Sama District is one of eleven districts that make up Tacna Province, located in the department of Tacna, under the administration of the Regional Government of Tacna, in southern Peru. In 2017, it had a population of 3,106 inhabitants and a population density of 2.89 per km². It covers a total area of 1,116 km².

From the hierarchical point of view of the Catholic Church, it is part of the Diocese of Tacna and Moquegua which, in turn, belongs to the Archdiocese of Arequipa.

==Etymology==
The name of the valley still generates some uncertainty. Peruvian historian Luis Cavagnaro Orellana indicates that the word Sama is of Hispanic origin and attributes it to the conquistadors who returned from Chile after accompanying Almagro. In December 1536, a group of them, at the proposal of Diego de Rondón, applied the name in honor of an Asturian town in the parish of Sama, head of the ayuntamiento of Langreo in the general district of Laviana, in the old Province of Oviedo.

However, pre-Hispanic linguistic evidence reveals coincidences in that the valley was called Samaraña in Aymara and Samay in Quechua. Among archaeologists and ethnohistorians there is consensus to establish that the term "Sama" has pre-Hispanic origins.
It derives its meaning from the concept of land of rest or rested land, alluding to the first farmers who cleared the land after cycles of rest and fertilization.

==History==
The origins of the district are purely agricultural, with the Camanchacos being its first inhabitants, their work was concentrated on planting corn and potatoes, in addition to fishing. When the Incas arrived in Takana, groups of Quechua mitimaes remained in Sama, who entered into dispute with the original Aymaras. Over time the mitimaes specialized and along with fishing and guano extraction; They grew chili for the Inca on the Quillona farm. The Camino Real passed through the same district. The Incas also built Sama La Antigua to serve as their main administrative centre in the valley.

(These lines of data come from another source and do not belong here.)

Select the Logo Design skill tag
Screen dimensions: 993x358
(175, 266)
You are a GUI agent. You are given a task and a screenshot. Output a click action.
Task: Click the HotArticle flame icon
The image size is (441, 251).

Before the conquest, the valley had a small population. In 1536, Almagro left Juan de la Flor in the valley, who took possession of what is currently Sama Grande, and Fernando Albarracín Pizarro took possession of Sama Inclán. During the War of the Pacific, the town was occupied by the Chilean Army and administered as the 7th subdelegation of Tacna Department, according to the limits assigned by the Chilean decrees of November 9, 1885 and May 10, 1886.

On November 28, 1920, according to Regional Law No. 14, promulgated by Peruvian President Augusto B. Leguía, Sama was elevated to a district, with its first mayor being Mr. Jesús R. Chavera. This law is ratified by Regional Law No. 498.

===Chilean administration===
Sama was administered as an autonomous commune of Chile starting on February 1, 1928, through Decree No. 8583 of January 28, which organised its territory. Alongside the communes of Palca—also created by the same decree—and Tacna, it formed the municipal group of the same name between 1928 and 1929, meaning that, unlike most communes, neither town had a proper local government.

The Chilean commune of Sama ceased its existence alongside Palca and Tacna as of August 28, 1929, when the territory of the Tacna was returned to Peru in a ceremony held at the home of the prefect Federico Fernandini, in which an agreement was signed between the interim mayor of the Chilean province of Tacna, Gonzalo Robles, and a delegation from Peru headed by Foreign Minister Pedro José Rada y Gamio. At 4 p.m. that day, the Peruvian municipality of Tacna began its functions.

===Recent history===
In 2000, Sama had a population of 2,406 inhabitants.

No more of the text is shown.